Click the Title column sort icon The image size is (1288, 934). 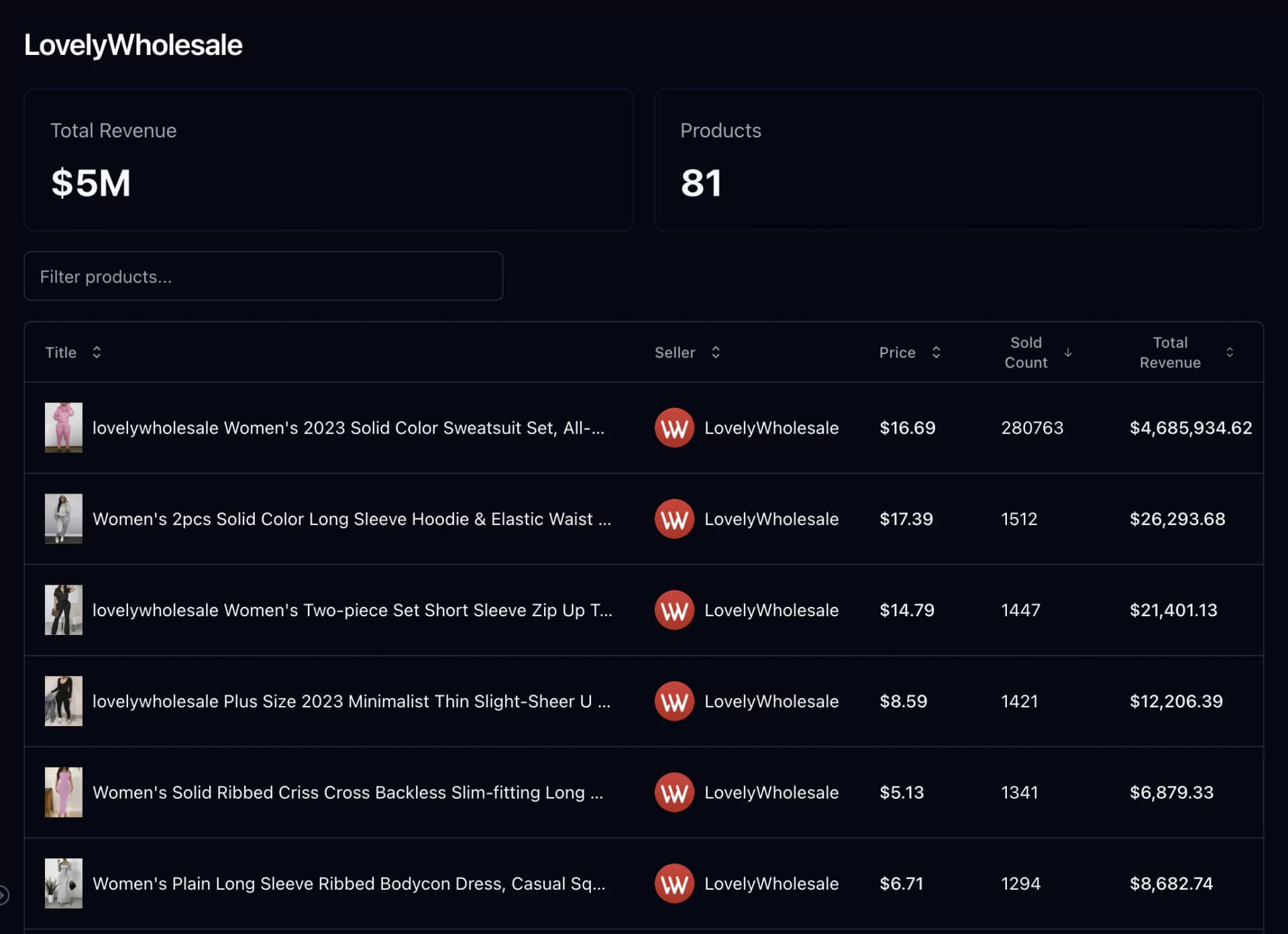point(97,352)
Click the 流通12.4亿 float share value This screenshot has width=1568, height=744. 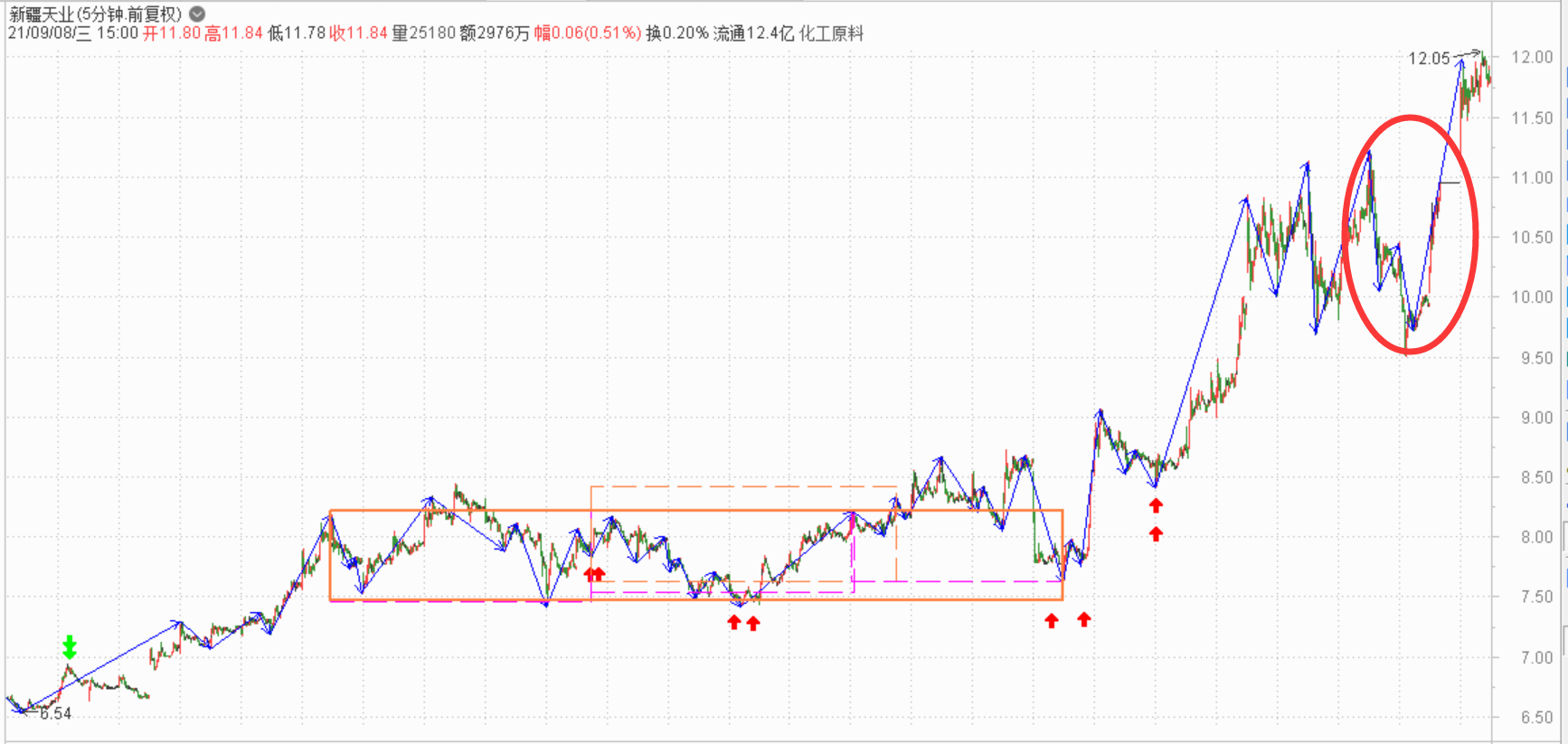(753, 33)
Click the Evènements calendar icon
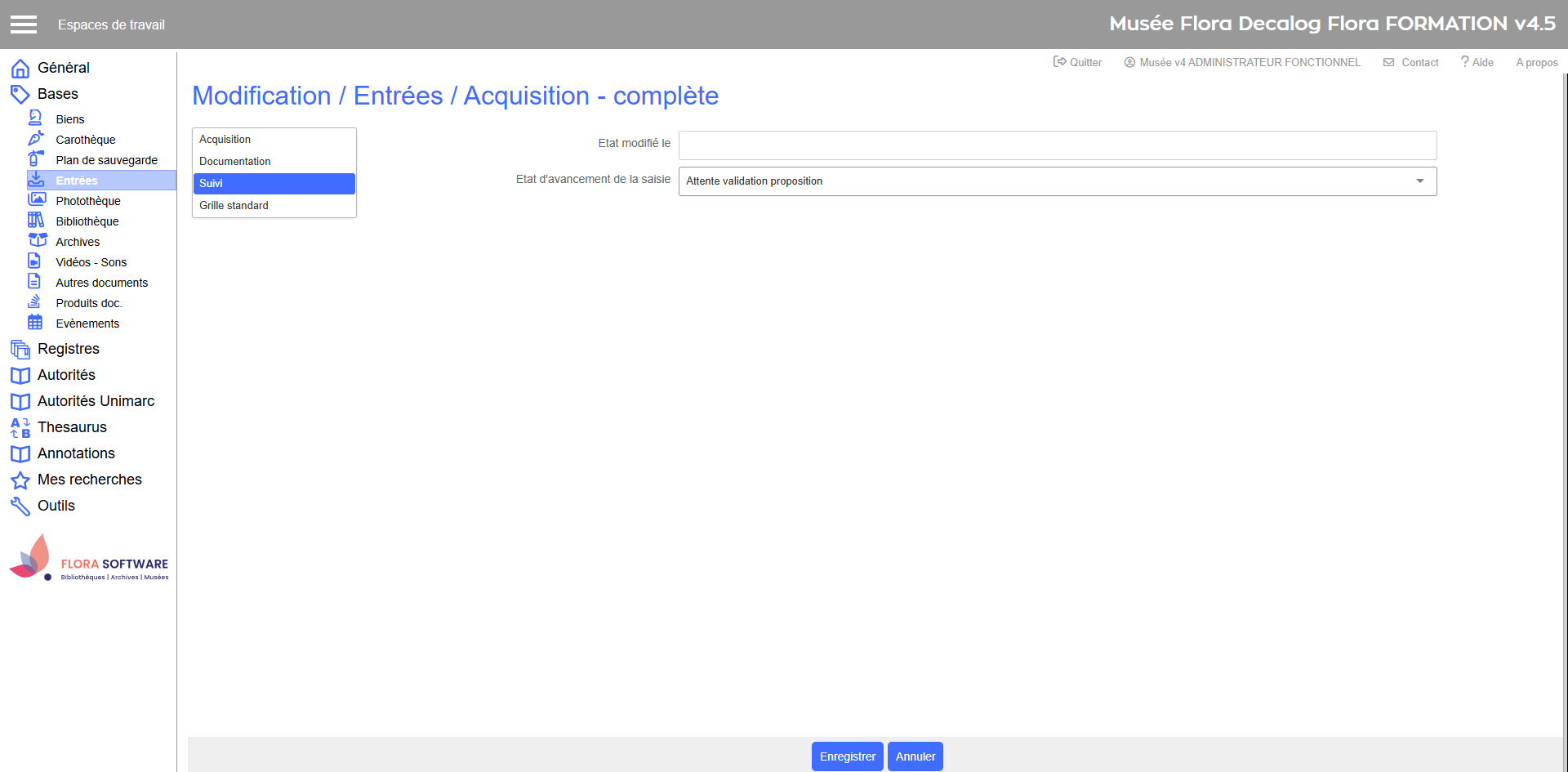This screenshot has height=772, width=1568. 35,323
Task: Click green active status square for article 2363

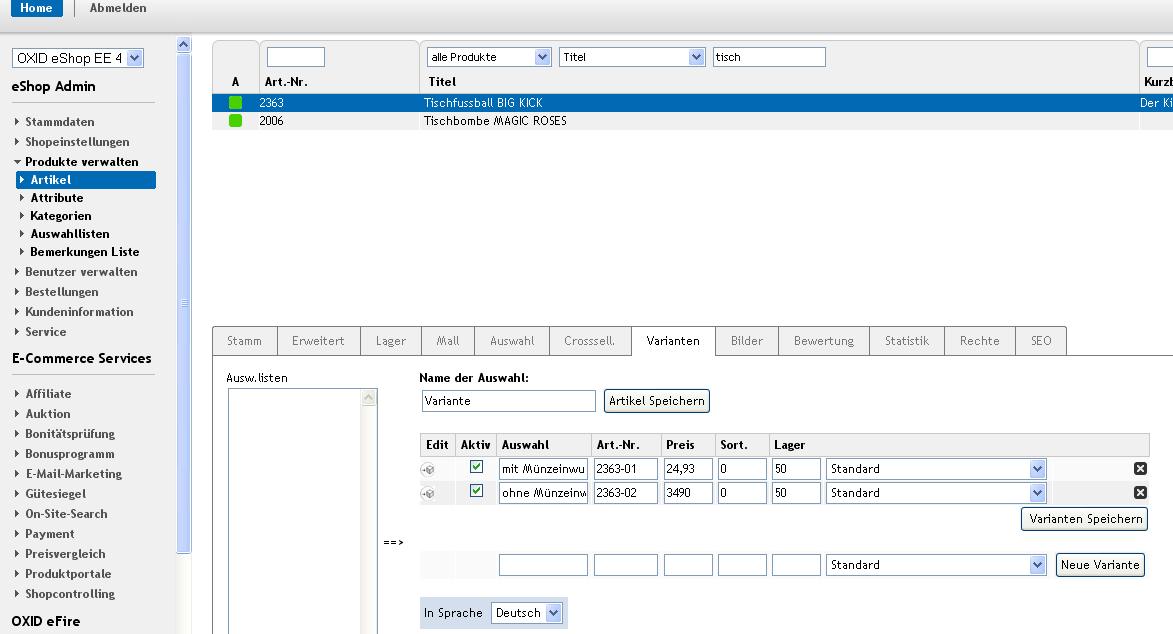Action: click(x=236, y=103)
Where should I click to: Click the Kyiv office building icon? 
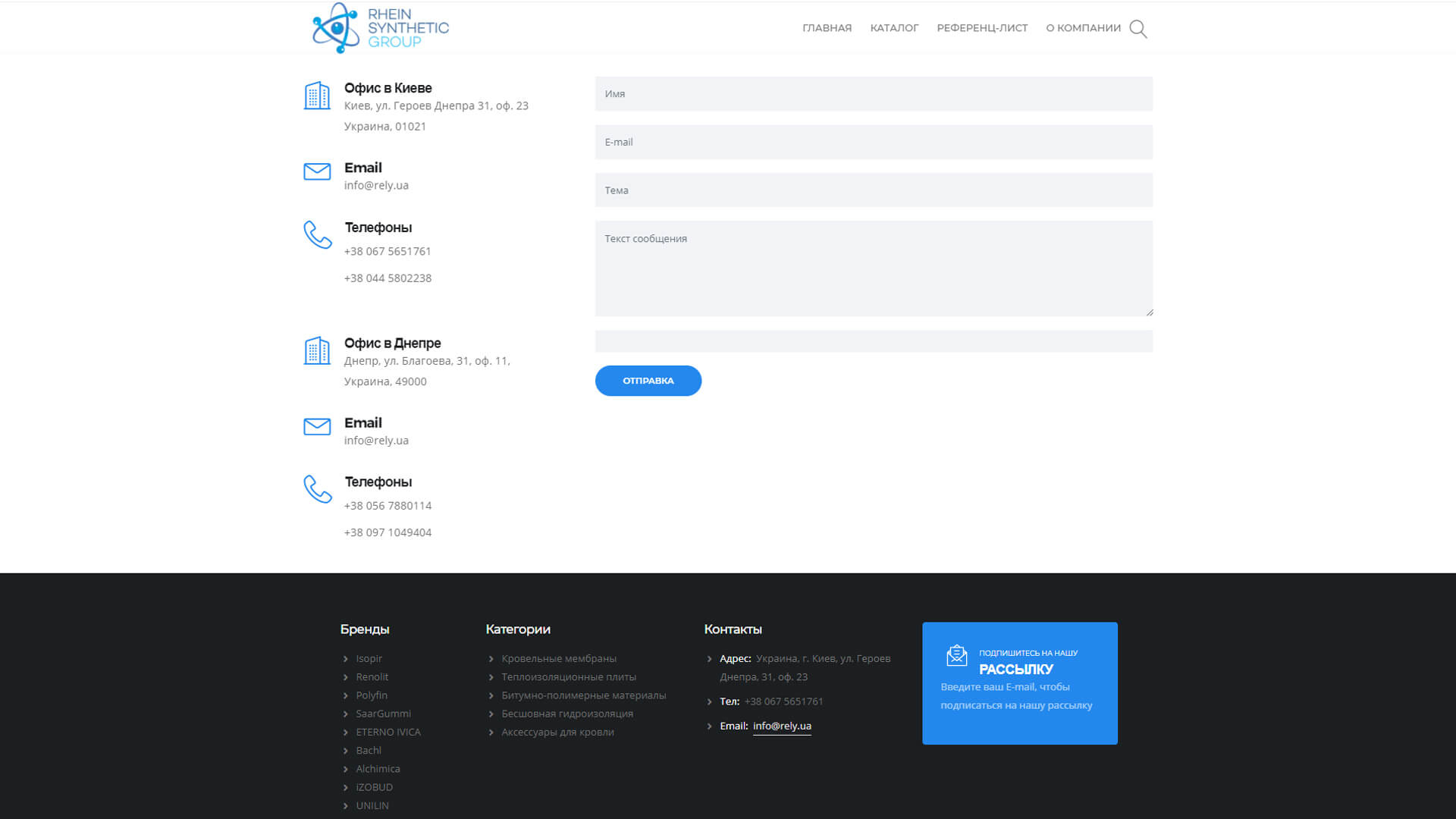[317, 96]
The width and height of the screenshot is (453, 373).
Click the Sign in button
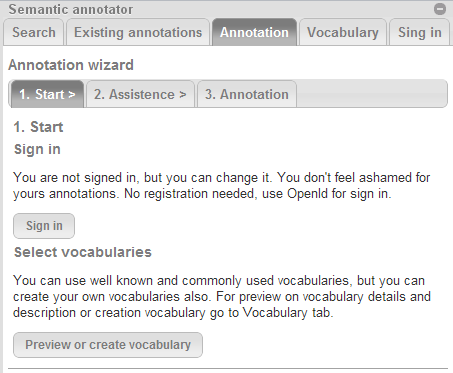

• The request:
Return every line from the one containing "Where should I" through the last of the rows above, both ends included, copied word for word and without the pictures.

• Reply to the exercise:
Where should I click to: Click the Kyiv office building icon? 
[317, 96]
The width and height of the screenshot is (453, 373).
Click the Sign in button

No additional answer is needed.